Saved entries:
=== Section Start ===

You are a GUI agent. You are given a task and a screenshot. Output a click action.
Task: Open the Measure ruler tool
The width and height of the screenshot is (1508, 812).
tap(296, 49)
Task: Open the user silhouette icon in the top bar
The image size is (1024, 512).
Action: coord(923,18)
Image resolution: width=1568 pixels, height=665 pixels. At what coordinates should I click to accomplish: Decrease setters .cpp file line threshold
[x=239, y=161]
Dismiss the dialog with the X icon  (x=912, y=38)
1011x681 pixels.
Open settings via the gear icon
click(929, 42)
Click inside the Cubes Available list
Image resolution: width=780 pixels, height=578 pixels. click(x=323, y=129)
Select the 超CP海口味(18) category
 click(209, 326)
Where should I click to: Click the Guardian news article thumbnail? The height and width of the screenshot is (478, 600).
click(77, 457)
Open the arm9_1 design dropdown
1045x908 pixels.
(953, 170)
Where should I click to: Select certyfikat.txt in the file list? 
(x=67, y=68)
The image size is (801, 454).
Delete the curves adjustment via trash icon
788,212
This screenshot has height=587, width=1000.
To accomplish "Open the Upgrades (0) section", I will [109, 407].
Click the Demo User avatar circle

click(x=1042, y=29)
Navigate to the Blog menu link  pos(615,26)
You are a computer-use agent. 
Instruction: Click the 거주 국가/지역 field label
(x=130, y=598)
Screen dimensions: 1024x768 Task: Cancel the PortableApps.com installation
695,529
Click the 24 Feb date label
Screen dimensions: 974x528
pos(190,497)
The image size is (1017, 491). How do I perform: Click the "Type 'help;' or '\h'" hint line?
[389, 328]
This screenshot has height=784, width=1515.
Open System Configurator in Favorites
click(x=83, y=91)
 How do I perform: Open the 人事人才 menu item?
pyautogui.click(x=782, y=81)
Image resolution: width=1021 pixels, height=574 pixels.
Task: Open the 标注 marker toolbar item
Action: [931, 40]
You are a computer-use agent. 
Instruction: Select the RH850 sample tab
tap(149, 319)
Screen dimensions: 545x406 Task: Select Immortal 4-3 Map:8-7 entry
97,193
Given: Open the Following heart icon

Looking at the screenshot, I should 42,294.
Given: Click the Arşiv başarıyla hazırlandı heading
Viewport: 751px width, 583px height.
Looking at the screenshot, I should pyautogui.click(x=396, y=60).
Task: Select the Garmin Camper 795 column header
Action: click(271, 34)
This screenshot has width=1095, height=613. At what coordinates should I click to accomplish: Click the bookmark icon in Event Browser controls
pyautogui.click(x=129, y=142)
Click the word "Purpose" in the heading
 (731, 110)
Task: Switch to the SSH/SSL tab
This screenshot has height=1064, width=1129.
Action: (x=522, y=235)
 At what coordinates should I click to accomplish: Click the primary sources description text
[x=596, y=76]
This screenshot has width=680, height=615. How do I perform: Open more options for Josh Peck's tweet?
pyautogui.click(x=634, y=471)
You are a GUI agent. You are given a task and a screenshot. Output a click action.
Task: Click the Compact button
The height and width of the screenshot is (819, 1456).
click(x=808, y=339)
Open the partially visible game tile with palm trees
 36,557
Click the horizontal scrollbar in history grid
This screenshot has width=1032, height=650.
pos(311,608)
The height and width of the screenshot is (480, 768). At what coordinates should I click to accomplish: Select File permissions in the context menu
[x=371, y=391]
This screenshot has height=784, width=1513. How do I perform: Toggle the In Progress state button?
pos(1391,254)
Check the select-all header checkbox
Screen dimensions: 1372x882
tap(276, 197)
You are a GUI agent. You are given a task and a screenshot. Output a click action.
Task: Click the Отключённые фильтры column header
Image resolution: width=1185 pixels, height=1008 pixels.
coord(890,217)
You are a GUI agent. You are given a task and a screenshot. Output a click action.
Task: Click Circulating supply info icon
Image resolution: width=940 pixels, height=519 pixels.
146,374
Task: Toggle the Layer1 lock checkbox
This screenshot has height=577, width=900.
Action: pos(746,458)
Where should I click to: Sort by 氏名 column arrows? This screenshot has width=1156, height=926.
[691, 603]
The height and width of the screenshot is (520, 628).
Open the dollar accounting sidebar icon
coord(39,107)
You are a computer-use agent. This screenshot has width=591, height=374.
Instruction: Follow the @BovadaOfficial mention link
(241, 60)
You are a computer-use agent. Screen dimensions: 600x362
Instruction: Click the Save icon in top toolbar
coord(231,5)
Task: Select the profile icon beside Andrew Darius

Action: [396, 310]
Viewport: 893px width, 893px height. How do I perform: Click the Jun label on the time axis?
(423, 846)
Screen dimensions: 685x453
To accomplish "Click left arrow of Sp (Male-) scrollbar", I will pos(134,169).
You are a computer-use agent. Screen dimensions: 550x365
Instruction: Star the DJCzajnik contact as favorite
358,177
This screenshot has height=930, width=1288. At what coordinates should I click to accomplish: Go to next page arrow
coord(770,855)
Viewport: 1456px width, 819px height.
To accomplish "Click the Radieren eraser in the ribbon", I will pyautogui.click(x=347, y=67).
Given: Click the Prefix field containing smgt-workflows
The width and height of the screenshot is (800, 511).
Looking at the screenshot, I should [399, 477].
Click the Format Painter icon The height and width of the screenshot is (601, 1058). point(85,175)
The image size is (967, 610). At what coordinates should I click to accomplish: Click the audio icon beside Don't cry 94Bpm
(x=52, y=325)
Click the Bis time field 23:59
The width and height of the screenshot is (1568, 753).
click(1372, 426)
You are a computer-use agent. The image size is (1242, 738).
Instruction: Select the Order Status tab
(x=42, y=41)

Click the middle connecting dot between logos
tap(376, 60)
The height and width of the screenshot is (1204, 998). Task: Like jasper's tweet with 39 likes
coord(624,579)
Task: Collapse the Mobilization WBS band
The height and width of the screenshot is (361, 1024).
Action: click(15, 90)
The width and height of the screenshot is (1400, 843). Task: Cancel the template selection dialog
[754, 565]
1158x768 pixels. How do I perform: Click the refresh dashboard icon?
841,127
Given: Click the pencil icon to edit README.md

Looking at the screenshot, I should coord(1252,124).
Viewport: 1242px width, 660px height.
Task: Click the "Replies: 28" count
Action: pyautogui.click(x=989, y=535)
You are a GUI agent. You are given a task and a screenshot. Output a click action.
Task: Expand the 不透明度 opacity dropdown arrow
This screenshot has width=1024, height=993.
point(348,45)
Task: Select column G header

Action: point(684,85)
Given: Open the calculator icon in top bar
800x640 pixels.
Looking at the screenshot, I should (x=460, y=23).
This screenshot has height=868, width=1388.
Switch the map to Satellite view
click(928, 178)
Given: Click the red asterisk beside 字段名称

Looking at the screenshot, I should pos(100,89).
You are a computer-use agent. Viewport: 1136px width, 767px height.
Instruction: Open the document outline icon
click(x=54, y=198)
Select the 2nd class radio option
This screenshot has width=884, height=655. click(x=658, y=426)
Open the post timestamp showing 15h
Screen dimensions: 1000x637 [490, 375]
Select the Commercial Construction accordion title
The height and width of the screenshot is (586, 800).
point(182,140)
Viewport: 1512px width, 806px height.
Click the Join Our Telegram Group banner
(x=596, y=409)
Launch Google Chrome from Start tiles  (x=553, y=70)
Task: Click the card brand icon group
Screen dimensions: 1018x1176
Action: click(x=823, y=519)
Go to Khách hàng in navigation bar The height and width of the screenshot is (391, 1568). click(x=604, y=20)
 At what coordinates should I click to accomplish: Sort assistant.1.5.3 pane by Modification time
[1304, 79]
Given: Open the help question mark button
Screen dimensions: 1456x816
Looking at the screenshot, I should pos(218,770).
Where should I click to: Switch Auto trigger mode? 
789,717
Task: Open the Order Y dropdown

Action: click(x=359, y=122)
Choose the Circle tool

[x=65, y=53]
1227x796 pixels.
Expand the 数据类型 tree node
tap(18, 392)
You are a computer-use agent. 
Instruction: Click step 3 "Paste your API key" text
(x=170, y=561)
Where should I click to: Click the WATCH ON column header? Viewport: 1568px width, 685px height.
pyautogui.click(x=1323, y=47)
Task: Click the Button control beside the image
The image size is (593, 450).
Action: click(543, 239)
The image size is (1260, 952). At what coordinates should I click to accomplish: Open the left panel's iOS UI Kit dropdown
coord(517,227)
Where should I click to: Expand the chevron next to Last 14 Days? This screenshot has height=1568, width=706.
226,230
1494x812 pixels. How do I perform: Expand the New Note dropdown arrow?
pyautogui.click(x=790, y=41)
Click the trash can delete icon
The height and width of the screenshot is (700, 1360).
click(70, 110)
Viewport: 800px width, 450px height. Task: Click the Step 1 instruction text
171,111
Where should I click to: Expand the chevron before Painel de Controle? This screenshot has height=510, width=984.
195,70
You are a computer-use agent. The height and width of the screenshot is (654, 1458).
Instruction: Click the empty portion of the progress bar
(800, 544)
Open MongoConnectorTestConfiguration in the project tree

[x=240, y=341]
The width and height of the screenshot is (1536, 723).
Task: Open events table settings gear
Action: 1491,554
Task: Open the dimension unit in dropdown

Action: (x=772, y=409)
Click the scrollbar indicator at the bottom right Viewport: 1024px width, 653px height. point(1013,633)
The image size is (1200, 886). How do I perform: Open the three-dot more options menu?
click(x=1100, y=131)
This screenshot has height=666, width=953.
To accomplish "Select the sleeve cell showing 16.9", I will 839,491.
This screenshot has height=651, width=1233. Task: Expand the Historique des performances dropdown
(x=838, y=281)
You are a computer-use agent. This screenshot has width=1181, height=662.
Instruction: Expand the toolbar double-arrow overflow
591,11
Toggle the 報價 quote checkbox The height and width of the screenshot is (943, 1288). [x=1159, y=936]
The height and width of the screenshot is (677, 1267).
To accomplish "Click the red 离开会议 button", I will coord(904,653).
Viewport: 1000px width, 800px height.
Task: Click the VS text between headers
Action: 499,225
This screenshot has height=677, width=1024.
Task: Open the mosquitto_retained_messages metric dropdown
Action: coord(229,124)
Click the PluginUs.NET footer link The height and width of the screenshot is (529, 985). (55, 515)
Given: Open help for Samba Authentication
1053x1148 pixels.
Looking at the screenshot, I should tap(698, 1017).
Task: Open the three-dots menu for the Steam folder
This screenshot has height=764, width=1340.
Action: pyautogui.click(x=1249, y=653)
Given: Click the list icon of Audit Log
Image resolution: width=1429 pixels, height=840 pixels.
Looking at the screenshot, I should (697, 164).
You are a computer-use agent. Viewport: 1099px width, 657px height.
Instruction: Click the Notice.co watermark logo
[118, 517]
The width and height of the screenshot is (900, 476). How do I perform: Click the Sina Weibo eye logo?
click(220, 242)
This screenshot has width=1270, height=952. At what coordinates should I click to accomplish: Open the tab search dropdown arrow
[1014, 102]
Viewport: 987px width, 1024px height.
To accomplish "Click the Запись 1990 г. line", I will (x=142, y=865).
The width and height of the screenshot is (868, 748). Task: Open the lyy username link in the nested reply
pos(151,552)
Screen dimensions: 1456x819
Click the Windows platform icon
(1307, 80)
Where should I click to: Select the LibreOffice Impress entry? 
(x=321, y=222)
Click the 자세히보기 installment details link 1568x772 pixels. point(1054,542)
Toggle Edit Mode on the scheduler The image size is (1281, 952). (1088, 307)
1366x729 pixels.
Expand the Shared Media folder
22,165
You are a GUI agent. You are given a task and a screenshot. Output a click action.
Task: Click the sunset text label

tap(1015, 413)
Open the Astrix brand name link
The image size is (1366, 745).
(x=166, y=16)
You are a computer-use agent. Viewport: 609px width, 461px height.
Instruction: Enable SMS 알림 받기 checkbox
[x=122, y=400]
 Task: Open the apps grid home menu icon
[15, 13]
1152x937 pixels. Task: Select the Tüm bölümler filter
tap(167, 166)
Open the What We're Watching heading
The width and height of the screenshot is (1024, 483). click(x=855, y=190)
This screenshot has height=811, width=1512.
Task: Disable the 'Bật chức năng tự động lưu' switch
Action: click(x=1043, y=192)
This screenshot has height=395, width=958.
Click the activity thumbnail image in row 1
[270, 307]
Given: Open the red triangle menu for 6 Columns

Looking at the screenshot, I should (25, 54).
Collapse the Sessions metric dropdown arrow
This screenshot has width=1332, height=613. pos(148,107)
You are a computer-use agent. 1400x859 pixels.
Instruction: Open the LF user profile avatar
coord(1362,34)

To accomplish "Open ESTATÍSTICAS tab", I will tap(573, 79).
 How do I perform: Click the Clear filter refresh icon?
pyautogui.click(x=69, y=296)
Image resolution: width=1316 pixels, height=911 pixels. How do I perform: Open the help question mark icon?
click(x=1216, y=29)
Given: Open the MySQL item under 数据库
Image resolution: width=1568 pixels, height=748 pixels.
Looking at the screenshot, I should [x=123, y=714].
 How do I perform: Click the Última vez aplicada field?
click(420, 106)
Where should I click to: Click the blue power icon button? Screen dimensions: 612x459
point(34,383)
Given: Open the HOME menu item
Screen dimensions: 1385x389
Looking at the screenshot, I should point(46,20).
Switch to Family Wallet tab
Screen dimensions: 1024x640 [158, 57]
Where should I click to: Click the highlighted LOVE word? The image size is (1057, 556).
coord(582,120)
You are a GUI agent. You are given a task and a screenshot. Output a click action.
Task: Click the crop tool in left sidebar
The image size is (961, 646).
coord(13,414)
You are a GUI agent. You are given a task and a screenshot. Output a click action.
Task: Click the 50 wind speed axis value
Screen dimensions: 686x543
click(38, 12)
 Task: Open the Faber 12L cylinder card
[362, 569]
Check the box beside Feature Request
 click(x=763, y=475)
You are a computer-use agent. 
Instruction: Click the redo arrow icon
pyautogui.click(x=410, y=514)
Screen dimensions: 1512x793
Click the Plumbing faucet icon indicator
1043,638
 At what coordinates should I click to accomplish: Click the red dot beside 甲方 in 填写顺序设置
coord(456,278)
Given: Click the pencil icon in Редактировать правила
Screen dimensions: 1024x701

=== Section End ===

Activity:
Find "Click the scrollbar" in the entries above and copy that whole line exactly, then each line after it through the line that contains "Given: Open help for Samba Authentication".

Exercise answer:
Click the scrollbar indicator at the bottom right Viewport: 1024px width, 653px height. point(1013,633)
The image size is (1200, 886). How do I perform: Open the three-dot more options menu?
click(x=1100, y=131)
This screenshot has height=666, width=953.
To accomplish "Select the sleeve cell showing 16.9", I will 839,491.
This screenshot has height=651, width=1233. Task: Expand the Historique des performances dropdown
(x=838, y=281)
You are a computer-use agent. This screenshot has width=1181, height=662.
Instruction: Expand the toolbar double-arrow overflow
591,11
Toggle the 報價 quote checkbox The height and width of the screenshot is (943, 1288). [x=1159, y=936]
The height and width of the screenshot is (677, 1267).
To accomplish "Click the red 离开会议 button", I will coord(904,653).
Viewport: 1000px width, 800px height.
Task: Click the VS text between headers
Action: 499,225
This screenshot has height=677, width=1024.
Task: Open the mosquitto_retained_messages metric dropdown
Action: coord(229,124)
Click the PluginUs.NET footer link The height and width of the screenshot is (529, 985). (55, 515)
Given: Open help for Samba Authentication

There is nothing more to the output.